» **Task brief**
Copy the records exactly. Include every line.

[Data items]

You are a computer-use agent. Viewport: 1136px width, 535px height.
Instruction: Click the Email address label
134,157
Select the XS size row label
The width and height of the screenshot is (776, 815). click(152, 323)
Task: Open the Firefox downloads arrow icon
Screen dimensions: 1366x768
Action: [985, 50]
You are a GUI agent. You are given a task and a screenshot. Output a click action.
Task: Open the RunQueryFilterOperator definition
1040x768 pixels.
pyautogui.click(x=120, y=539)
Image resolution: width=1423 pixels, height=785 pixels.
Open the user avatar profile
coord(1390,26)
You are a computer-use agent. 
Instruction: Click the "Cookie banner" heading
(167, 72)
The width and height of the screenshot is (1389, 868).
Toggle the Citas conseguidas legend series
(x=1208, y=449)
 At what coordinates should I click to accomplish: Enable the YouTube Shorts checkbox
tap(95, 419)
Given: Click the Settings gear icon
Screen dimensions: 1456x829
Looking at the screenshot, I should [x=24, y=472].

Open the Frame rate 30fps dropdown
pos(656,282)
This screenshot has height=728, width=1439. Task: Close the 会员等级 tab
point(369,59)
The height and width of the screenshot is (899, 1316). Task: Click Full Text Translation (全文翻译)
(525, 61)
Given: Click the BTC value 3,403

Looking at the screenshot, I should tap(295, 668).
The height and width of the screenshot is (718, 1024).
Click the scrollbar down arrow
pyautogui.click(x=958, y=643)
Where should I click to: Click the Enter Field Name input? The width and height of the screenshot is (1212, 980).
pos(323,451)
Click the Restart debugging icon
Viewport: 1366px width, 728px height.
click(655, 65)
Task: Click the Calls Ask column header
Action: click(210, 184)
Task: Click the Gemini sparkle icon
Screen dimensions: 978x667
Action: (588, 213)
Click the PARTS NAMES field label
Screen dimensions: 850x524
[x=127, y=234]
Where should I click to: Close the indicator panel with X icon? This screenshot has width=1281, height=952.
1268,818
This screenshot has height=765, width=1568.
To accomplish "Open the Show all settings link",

» **Answer area**
You are a computer-use agent. Viewport: 1136px width, 535px height.
Instruction: Click the Email address label
134,157
Select the XS size row label
The width and height of the screenshot is (776, 815). click(152, 323)
Task: Open the Firefox downloads arrow icon
Screen dimensions: 1366x768
Action: [985, 50]
You are a GUI agent. You are given a task and a screenshot. Output a click action.
Task: Open the RunQueryFilterOperator definition
1040x768 pixels.
pyautogui.click(x=120, y=539)
Image resolution: width=1423 pixels, height=785 pixels.
Open the user avatar profile
coord(1390,26)
You are a computer-use agent. 
Instruction: Click the "Cookie banner" heading
(167, 72)
The width and height of the screenshot is (1389, 868).
Toggle the Citas conseguidas legend series
(x=1208, y=449)
 At what coordinates should I click to accomplish: Enable the YouTube Shorts checkbox
tap(95, 419)
Given: Click the Settings gear icon
Screen dimensions: 1456x829
Looking at the screenshot, I should [x=24, y=472].

Open the Frame rate 30fps dropdown
pos(656,282)
This screenshot has height=728, width=1439. Task: Close the 会员等级 tab
point(369,59)
The height and width of the screenshot is (899, 1316). Task: Click Full Text Translation (全文翻译)
(525, 61)
Given: Click the BTC value 3,403

Looking at the screenshot, I should tap(295, 668).
The height and width of the screenshot is (718, 1024).
Click the scrollbar down arrow
pyautogui.click(x=958, y=643)
Where should I click to: Click the Enter Field Name input? The width and height of the screenshot is (1212, 980).
pos(323,451)
Click the Restart debugging icon
Viewport: 1366px width, 728px height.
click(655, 65)
Task: Click the Calls Ask column header
Action: click(210, 184)
Task: Click the Gemini sparkle icon
Screen dimensions: 978x667
Action: (588, 213)
Click the PARTS NAMES field label
Screen dimensions: 850x524
[x=127, y=234]
Where should I click to: Close the indicator panel with X icon? This screenshot has width=1281, height=952.
1268,818
This screenshot has height=765, width=1568.
To accomplish "Open the Show all settings link",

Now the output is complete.